Time-Reversal Symmetry Breaking by a ($d+id$) Density-Wave State in Underdoped Cuprate Superconductors

It was proposed that the $i{d}_{x^2-y^2}$ density-wave state (DDW) may be responsible for the pseudogap behavior in the underdoped cuprates. Here we show that the admixture of a small $d_{xy}$ component to the DDW state breaks the symmetry between the counterpropagating orbital currents of the DDW state and, thus, violates the macroscopic time-reversal symmetry. This symmetry breaking results in a nonzero polar Kerr effect, which has recently been observed in the pseudogap phase.

Figure 1

Left: The real-space picture of the $i{d}_{x^2-y^2}$ density-wave state. Spontaneous currents are shown by the arrows. Clockwise and counterclockwise circulations are indicated by the $-$ and the $+$ signs, respectively. Right: The same for the $d_{xy}+i{d}_{x^2-y^2}$ density-wave state. Now the neighboring plaquettes have different amplitudes of the next-nearest-neighbor tunneling, indicated by the solid and dashed diagonal lines.

Figure 2

The Fermi surface of the $d_{xy}+i{d}_{x^2-y^2}$ density-wave state, consisting of the electron and hole pockets. The hole pockets are located near ($\pi /2$, $\pm \pi /2$), and the electron pocket near ($\pi$, 0) in the reduced Brillouin zone.

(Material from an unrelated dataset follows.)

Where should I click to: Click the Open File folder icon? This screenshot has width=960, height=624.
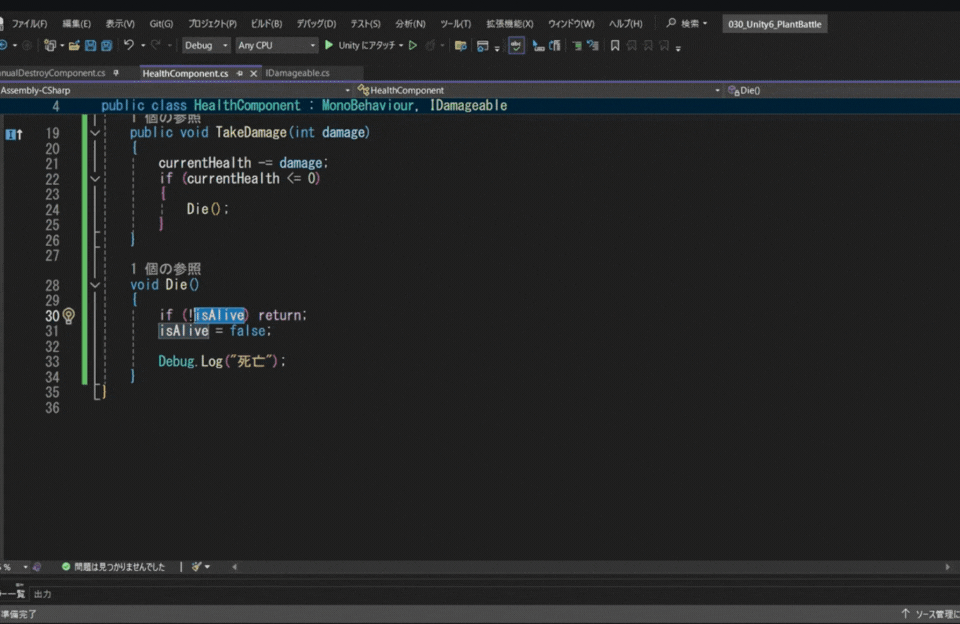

The band-structure parameters are given at the end of the Letter, and $W_0=20\mathrm{meV}$ is taken for this plot.

Figure 3

The calculated Kerr angle as a function of the hole concentration $x$. We use the linear dependence $W_0(x)=W_0(1-x/x_c)$ to model roughly the pseudogap variation with $x$, where $x_c=0.175$ and $W_0=30\mathrm{meV}$. Although the admixture ${\Delta }_0=0.001W_0/2$ of the $d_{xy}$ component is small, it leads to a nonzero Kerr angle of the same order of magnitude as in the experiments [9].